Task instructions – Of the lines below, write out exactly those from the line with "estándar de seguridad (123, 1360)" through the line with "certificado ssl en medellin (148, 1107)", both included, and skip the rest.

Given entries –
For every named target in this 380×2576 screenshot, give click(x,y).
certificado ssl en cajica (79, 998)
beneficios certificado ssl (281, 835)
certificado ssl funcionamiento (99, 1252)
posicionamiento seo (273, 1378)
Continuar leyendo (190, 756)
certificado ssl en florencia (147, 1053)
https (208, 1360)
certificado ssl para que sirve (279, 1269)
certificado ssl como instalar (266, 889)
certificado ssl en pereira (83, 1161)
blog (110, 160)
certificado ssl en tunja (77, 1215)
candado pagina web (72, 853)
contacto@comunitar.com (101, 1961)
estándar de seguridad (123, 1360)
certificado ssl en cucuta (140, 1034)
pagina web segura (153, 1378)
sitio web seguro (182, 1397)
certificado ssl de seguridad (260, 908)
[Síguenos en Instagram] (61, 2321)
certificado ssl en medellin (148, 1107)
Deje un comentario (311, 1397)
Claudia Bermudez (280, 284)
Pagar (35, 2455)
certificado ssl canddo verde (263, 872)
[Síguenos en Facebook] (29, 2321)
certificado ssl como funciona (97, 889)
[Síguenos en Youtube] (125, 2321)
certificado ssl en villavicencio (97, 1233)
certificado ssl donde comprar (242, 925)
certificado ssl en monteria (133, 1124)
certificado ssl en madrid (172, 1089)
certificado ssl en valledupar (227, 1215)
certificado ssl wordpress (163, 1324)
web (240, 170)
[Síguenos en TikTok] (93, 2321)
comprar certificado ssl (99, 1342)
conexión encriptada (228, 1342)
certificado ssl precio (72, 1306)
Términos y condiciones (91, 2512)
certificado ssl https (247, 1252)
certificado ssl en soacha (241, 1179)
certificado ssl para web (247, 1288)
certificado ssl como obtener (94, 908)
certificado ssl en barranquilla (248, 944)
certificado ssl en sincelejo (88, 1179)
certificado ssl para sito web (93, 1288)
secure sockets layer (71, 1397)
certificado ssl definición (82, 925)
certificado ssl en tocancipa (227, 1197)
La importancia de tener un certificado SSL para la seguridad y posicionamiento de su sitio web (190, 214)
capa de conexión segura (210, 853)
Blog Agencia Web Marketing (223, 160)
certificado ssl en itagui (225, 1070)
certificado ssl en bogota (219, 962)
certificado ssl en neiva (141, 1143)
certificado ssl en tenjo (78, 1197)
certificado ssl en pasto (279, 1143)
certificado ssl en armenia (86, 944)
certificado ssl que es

Answer to this task –
estándar de seguridad (123, 1360)
certificado ssl en cucuta (140, 1034)
pagina web segura (153, 1378)
sitio web seguro (182, 1397)
certificado ssl de seguridad (260, 908)
[Síguenos en Instagram] (61, 2321)
certificado ssl en medellin (148, 1107)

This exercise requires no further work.